One thing that I’m learning from this weekend already is that no matter what my opinions may be about “the” war or war in general, as my brother “Howdy” says, “it doesn’t matter what cause you pick to get behind to support the troops and their families (because there are many)….get behind something”. More to follow on this I’m sure as I wish that mankind could learn to get along with each other well enough that we didn’t have to blow each other up in various ways to prove who is the most right and/or to protect our freedoms.

It was interesting to hear my brother talking about the impetus of the Army guys to stay in the war and enlist for more tours was to help out their fellows and then to hear my Dad ask him to consider what special motivation had to come from pilots such as himself when they were flying alone into the war torn skies. What got them to get back into their planes and head up into the special hell that RF-4’s met. Makes me grateful to be too old to enlist and especially appreciate the comfort of my bed at night.

Meanwhile, on a completely different note I get to celebrate my nieces and nephews in all their differences and similarities. Whereas my brother’s kids have been home-schooled in a Christian environment, my brother-in-law’s kids attend public schools and are raised in a Jewish household.
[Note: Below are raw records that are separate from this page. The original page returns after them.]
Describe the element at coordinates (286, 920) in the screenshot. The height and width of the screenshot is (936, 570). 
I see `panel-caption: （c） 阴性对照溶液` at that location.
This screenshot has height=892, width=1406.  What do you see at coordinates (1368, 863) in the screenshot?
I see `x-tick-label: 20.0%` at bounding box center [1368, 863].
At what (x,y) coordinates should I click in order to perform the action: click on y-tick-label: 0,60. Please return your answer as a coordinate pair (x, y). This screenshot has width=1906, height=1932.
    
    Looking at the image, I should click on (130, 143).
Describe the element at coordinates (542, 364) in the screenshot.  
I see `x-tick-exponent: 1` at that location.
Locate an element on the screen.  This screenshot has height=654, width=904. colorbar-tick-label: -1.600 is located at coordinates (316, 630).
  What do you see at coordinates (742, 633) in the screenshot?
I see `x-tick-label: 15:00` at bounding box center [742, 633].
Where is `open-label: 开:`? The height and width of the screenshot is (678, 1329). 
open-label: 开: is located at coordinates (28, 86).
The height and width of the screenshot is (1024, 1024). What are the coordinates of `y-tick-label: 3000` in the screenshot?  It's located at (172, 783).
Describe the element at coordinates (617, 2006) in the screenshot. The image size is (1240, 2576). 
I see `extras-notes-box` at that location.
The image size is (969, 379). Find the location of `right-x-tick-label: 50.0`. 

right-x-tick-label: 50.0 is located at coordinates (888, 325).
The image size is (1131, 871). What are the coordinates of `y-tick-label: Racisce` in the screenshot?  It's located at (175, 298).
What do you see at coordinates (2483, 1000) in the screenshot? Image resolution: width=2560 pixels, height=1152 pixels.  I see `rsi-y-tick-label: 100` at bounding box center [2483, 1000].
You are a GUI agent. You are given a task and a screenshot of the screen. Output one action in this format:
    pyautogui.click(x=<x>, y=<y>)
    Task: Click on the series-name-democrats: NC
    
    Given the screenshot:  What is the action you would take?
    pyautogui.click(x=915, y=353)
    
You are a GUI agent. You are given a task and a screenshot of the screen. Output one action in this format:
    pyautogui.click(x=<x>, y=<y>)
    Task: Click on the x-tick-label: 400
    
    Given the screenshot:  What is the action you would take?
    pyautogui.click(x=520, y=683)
Still, all the same anxt that hits kids at various times in their growing years happens to all parties. It is interesting to see how each handles their particular situation.

Sometimes, I wish we could all live in a big family compound and share the wealth of experience, strength and hope that all have to contribute to the group but then again, it’s nice to have a quiet household now and again. I’m grateful for the life I have today and that because of the devotion, dedication and courageousness of some people I will never meet, I can feel confident in the privilege of having the freedom to possess different opinions.

Thank you to all the men and women who give of themselves so that others may enjoy the lives of their dreams.